An interesting article in the FT (archived by the way – so the link is certainly live – and this is the way I shall link to the FT in future – indeed have been doing for some time…) says:
“People then think that being obese is their fault,” Edson [co-founder of NHS-backed weight loss app Second Nature] said. “But if you go back 50 years there was virtually no obesity. Do you think people have developed a lack of willpower?”
This harks back to the poverty question – as though individual self- determination were completely detached from actual life.
It is far from that, and although it is nowhere mentioned in the otherwise interesting article, sweet fizzy drinks are a major culprit.
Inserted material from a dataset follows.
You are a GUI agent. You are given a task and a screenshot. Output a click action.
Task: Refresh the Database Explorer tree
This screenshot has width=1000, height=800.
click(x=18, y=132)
Basically completely empty calories. Yes it appears the UK’s sugar tax has been widely copied – but the fizzy drinks now contain mostly aspartame, a substance that seems to be even sweeter and on which no research has been conducted. Such (anecdotal) evidence as there is, seems to suggest this is at least as difficult for health as sugar.
Meanwhile we should surely have a tax on sweetness and not just sugar.
And a tax on processed and prepared meals.
Of course that would make many – and so many precarious – lives more difficult – but government needs to get people out of poverty, and give them food and cooking education. For their future – and the future of the country.
That is for goodness sake, what we elect them for – if only – oh dear – we hadn’t fallen for the ‘we cannot afford it’ trope.